• _DATA EXCERPTS_

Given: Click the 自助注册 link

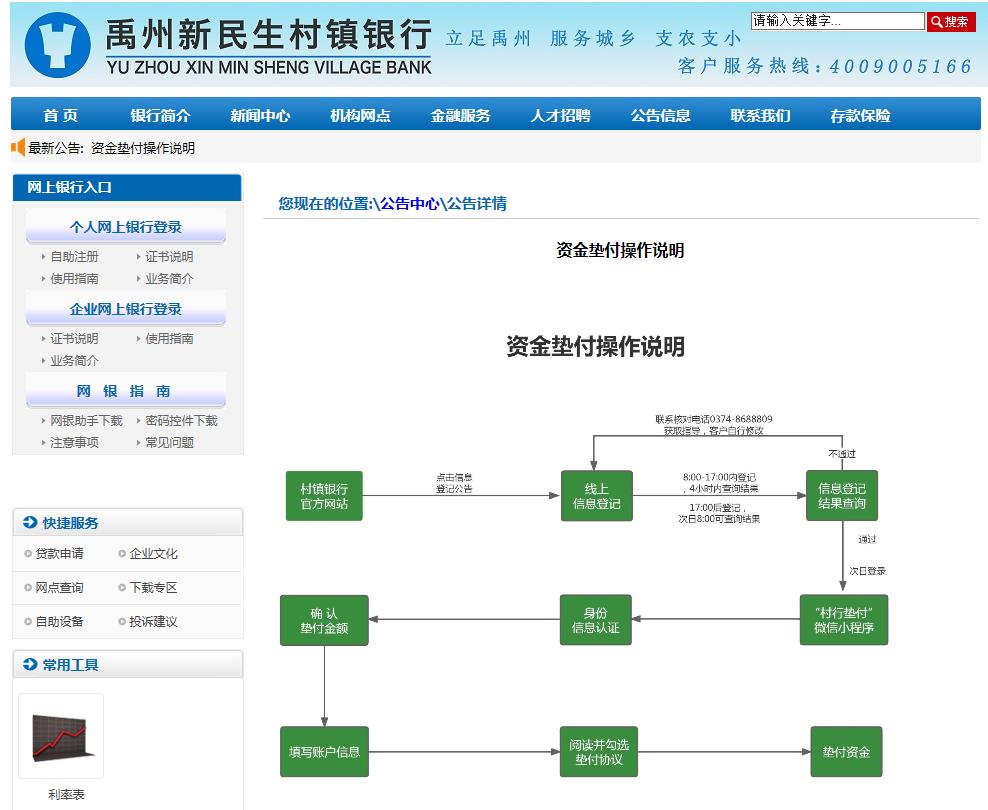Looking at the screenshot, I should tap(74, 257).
--
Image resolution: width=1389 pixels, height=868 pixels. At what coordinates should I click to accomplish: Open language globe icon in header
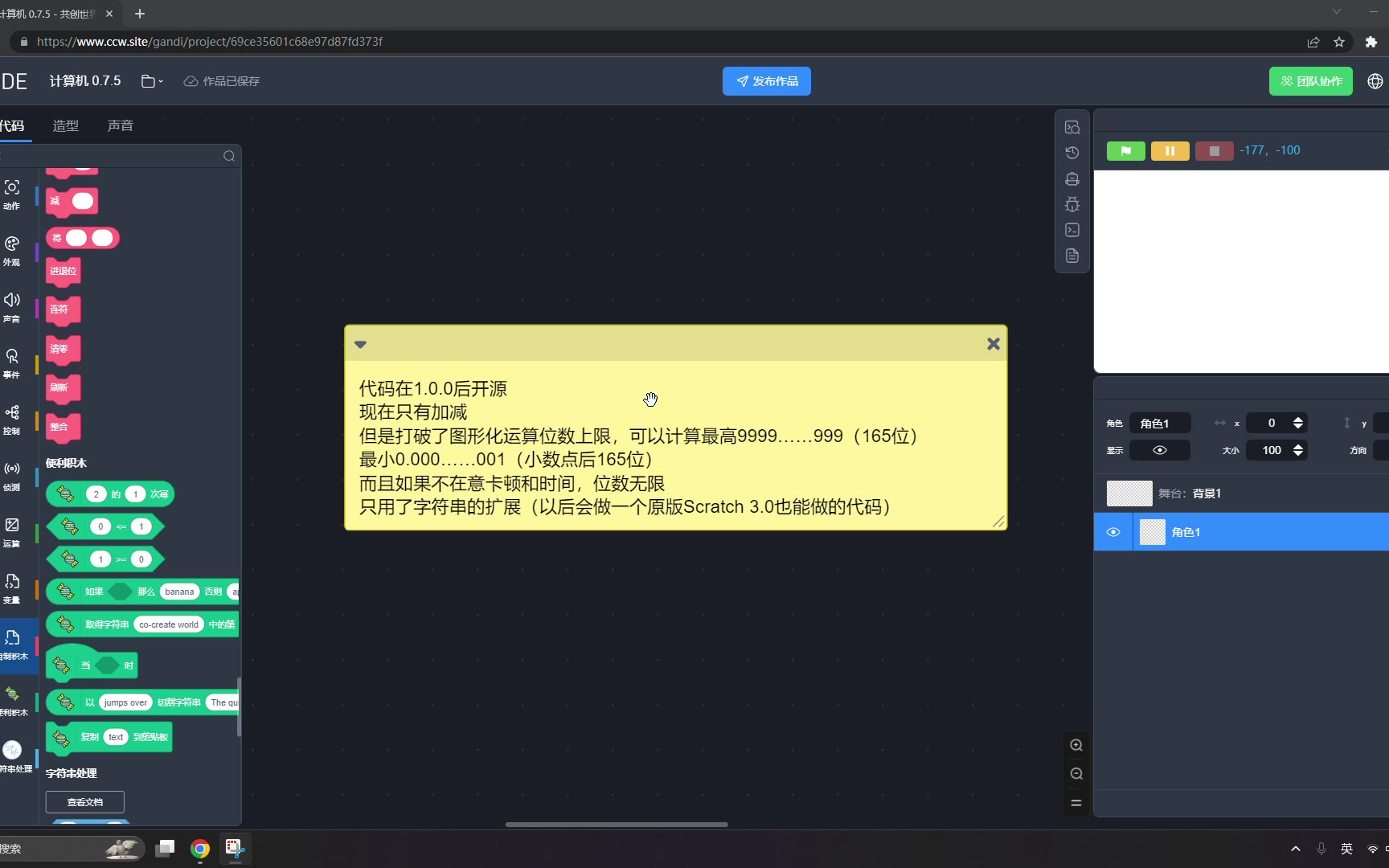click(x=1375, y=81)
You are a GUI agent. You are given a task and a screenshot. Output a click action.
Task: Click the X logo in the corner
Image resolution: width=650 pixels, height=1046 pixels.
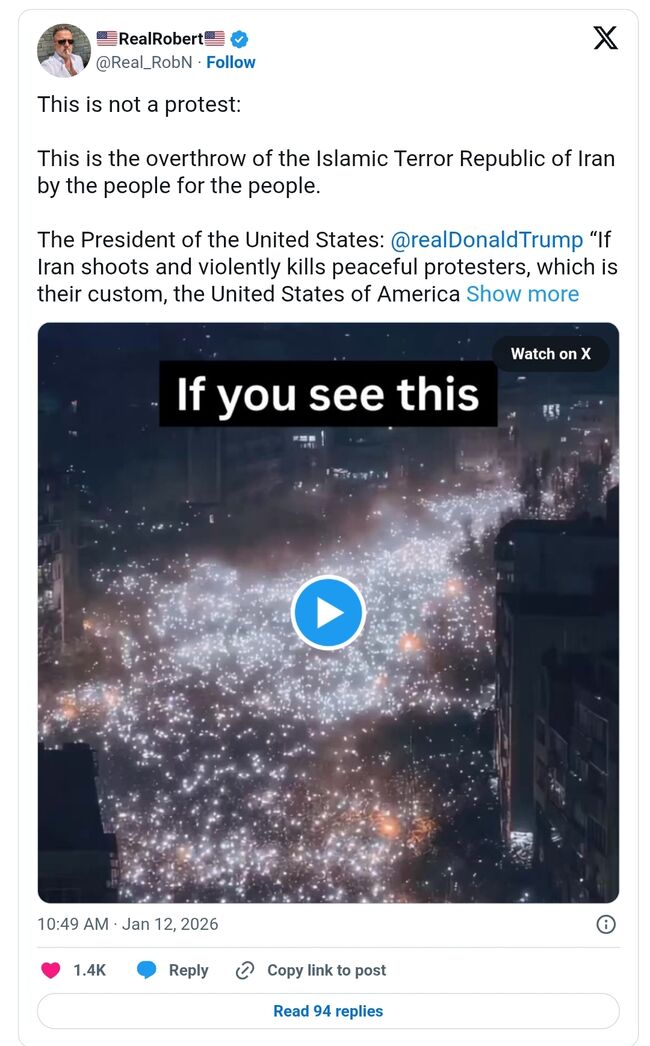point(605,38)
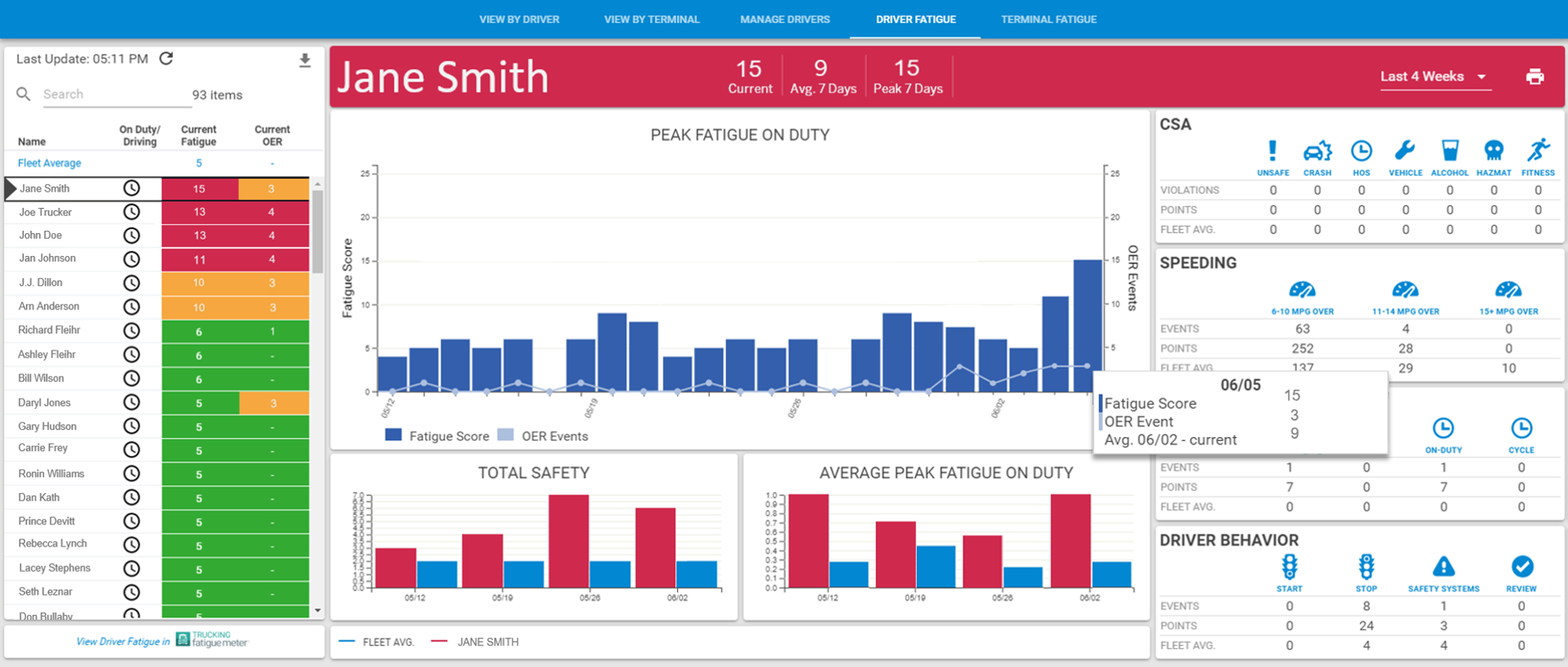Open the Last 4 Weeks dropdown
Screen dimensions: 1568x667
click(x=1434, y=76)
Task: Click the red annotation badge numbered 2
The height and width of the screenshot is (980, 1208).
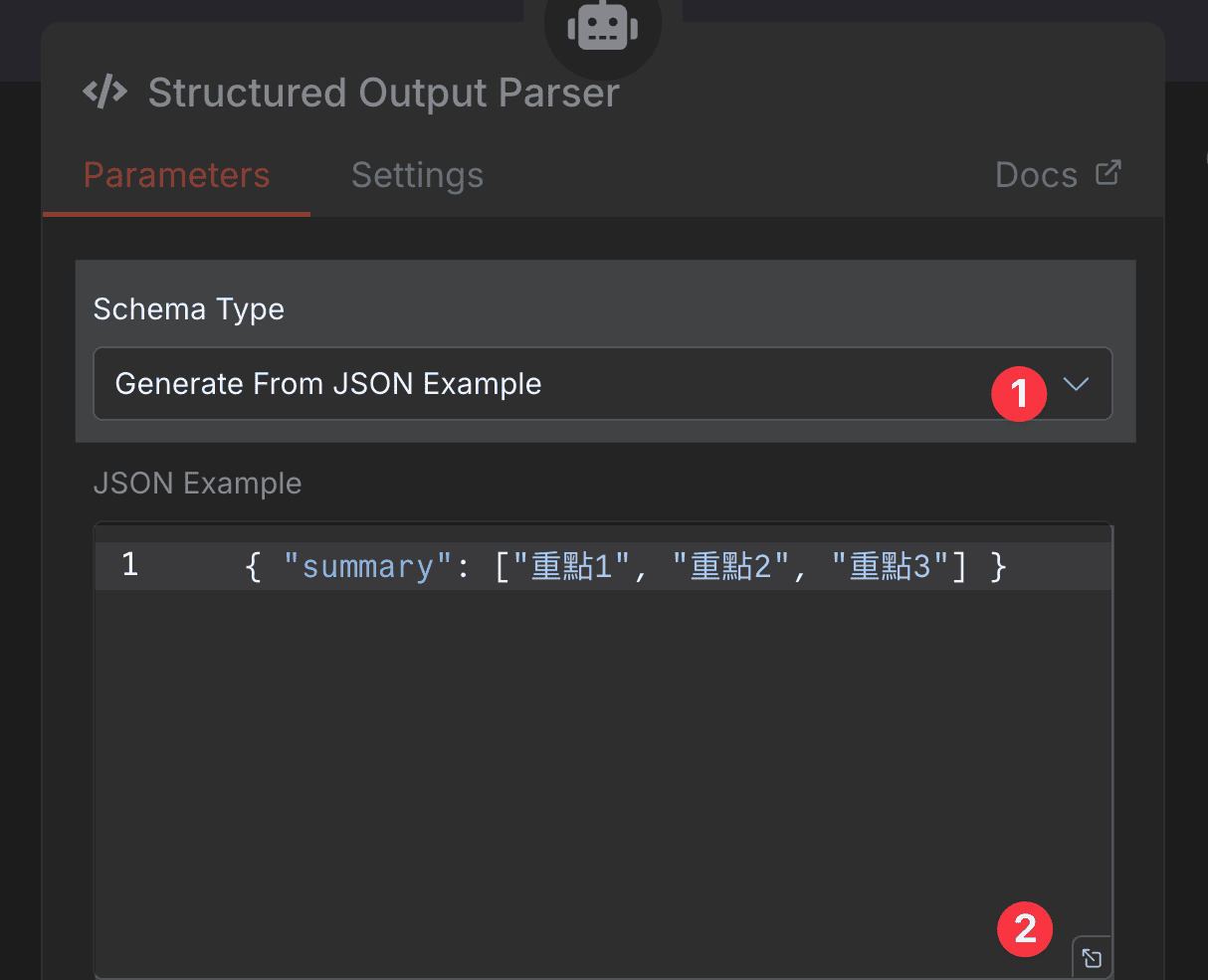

• _EXERCISE DIRECTIONS_
Write out the lines above from the one with "Task: Click the X logo in the corner" through the one with "Task: Click the red", ends included, exactly; no picture goes in.

• _WRITTEN SOLUTION_
Task: Click the X logo in the corner
Image resolution: width=650 pixels, height=1046 pixels.
point(605,38)
Open the Last 4 Weeks dropdown
Screen dimensions: 1568x667
click(x=1434, y=76)
Task: Click the red annotation badge numbered 2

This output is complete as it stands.